(Supplied material)

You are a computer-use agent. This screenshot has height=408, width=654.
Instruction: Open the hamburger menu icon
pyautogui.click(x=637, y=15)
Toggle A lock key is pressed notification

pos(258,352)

(End Supplied material)

#### Exercise aim:
Give the listing above again in full, exactly as written.

#### Problem solution:
You are a computer-use agent. This screenshot has height=408, width=654.
Instruction: Open the hamburger menu icon
pyautogui.click(x=637, y=15)
Toggle A lock key is pressed notification

pos(258,352)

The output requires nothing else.